## How to interpolate missing values using PROC EXPAND statement

Solved
Occasional Contributor
Posts: 15

# How to interpolate missing values using PROC EXPAND statement

[ Edited ]

Hello, *updated*

Thank you for taking the time to read my post! I am using SAS Enterprise Guide.

I have written a code to derive bond yields using trading data. I have missing values between the remaining terms to maturity of 1 – 11.

I have decided that PROC EXPAND's default settings - cubic spline interpolation - match my needs. I would like to avoid linear interpolation. I would like to use the PROC EXPAND procedure to add some code at the end of my program to interpolate the missing values for bond yields to complete my yield curves.

The variables of interest are, yield, sector, province, currency, remaining_term_to_maturity_interval (RTTM_int which is a time interval: 1 year to maturity, 2 years to maturity ... etc used to derive the 1 year yield, 2 year yield, etc...). The issue is this: my RTTM_int variable is not a datetime variable - it is an interval I created using the maturity_date variable which is built using datetime variables (see below).

*/ parts of code where rttm_int, rttm and maturity_date are created */

If (RTTM <=1) then RTTM_INT=1;

Else if ((RTTM >1) and (RTTM <=2)) THEN RTTM_INT=2

....

Else RTTM_INT=11;

and where

data file (keep=Ref_yr Ref_mo Instrument PR N yld);

set newfile;

Ref_yr=year(REF_DATE);

Ref_mo=month(REF_DATE);

Ref_dt=day(REF_DATE);

settlement=mdy(Ref_mo, Ref_dt, Ref_yr);

MATURITY_DATE=N*365.25+REF_DATE;

Maturity_yr=year(MATURITY_DATE);

Maturity_mo=month(MATURITY_DATE);

Maturity_dt=day(MATURITY_DATE);

maturity=mdy(Maturity_mo, Maturity_dt, Maturity_yr);

run ;

DATA file;

SET newfile;

RTTM=(MATURITY_DATE-REF_DATE)/365.25;

RUN;

**What I want is to take the derived yields by sector, province and currency and interpolate the missing yields at the rttm_int points that have no yields.

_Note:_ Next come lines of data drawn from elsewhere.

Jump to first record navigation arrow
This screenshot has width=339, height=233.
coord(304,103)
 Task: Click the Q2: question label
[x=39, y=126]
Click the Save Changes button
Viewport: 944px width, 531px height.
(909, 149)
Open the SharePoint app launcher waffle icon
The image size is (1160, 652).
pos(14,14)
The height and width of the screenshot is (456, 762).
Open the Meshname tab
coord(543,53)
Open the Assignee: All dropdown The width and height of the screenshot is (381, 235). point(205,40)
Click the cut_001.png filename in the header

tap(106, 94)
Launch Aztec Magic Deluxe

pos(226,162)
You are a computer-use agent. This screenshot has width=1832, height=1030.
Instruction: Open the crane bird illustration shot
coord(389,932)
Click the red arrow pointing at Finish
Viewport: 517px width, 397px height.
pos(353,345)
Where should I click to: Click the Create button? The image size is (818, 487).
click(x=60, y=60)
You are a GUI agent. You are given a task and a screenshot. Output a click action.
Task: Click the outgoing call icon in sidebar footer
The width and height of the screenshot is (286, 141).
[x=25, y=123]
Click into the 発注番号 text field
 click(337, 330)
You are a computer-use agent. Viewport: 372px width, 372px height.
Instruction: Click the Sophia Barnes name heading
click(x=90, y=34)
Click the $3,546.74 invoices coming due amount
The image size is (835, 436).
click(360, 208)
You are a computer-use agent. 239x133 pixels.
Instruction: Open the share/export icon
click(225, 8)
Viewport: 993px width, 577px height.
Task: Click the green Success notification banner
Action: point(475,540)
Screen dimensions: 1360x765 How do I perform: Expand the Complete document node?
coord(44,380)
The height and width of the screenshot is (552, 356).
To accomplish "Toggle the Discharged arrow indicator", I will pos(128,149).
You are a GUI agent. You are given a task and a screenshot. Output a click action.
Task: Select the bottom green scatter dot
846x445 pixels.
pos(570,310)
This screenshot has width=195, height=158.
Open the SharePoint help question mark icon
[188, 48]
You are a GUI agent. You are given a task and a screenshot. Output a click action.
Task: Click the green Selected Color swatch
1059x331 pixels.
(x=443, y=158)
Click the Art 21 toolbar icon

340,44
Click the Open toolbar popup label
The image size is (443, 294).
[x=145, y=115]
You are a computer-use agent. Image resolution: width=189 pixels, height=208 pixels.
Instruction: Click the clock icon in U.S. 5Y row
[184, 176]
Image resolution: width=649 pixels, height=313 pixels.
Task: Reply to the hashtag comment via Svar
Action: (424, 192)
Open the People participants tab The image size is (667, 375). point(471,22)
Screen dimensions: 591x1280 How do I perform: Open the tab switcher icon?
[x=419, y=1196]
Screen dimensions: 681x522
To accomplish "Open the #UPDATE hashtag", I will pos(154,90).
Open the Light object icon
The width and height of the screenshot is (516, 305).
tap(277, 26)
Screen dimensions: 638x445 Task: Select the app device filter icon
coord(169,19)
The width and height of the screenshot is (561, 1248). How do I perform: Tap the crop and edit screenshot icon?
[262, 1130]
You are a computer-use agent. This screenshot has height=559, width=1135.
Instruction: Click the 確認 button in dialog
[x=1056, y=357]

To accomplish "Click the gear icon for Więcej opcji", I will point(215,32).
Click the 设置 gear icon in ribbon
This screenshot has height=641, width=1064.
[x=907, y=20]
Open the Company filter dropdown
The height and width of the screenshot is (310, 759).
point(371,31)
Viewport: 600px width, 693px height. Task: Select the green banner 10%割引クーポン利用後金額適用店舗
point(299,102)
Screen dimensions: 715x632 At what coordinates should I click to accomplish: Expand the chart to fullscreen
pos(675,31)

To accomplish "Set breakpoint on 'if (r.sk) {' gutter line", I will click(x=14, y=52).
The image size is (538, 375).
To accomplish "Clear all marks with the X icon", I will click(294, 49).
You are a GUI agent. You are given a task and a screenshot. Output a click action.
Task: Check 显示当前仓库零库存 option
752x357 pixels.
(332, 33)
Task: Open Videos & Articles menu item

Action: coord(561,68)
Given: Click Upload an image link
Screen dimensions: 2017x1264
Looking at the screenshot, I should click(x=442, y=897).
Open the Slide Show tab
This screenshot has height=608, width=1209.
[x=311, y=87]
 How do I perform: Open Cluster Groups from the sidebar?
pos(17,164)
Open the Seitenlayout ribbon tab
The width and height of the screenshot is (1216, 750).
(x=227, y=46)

Here is a sample of my code and data:

Code:

data excerpt_for_yields2;

set excerpt_for_yields;

run;

proc sort data= excerpt_for_yields2;

by rttm_int;

run;

proc expand data=excerpt_for_yields2 out=excerpt_for_yields_interpol

method=spline(natural);

by rttm_int;

convert Yield;

run;

proc print data=excerpt_for_yields_interpol;

run;

data: (excerpt_for_yields)

7              35           USA       1              1.20806

7              35           USA       3              1.01078

7              35           USA       5              1.5664

7              35           USA       6              2.53177

7              35           USA       7              2.16684

8              10           CAN       1              4.11514

8              10           CAN       8              3.22767

8              10           CAN       11           3.85838

8              11           CAN       1              2.61305

8              11           CAN       6              2.37773

8              11           CAN       7              2.6506

8              11           CAN       10           3.263

8              11           CAN       11           4.05781

8              12           CAN       1              2.37414

8              12           CAN       3              1.80637

8              12           CAN       4              2.58524

8              12           CAN       5              2.9566

8              12           CAN       6              2.29432

8              12           CAN       8              2.73651

8              12           CAN       11           3.96109

*I know this isn't working in part because RTTM is not a datetime variable and so this is not a perfect time series data set. I expect I need to somehow reformat the RTTM intervals to include datetime.... whichy I am not sure yet how to do in the best way. Am I missing something else in the PROC EXPAND statement?  This is my first time using proc expand.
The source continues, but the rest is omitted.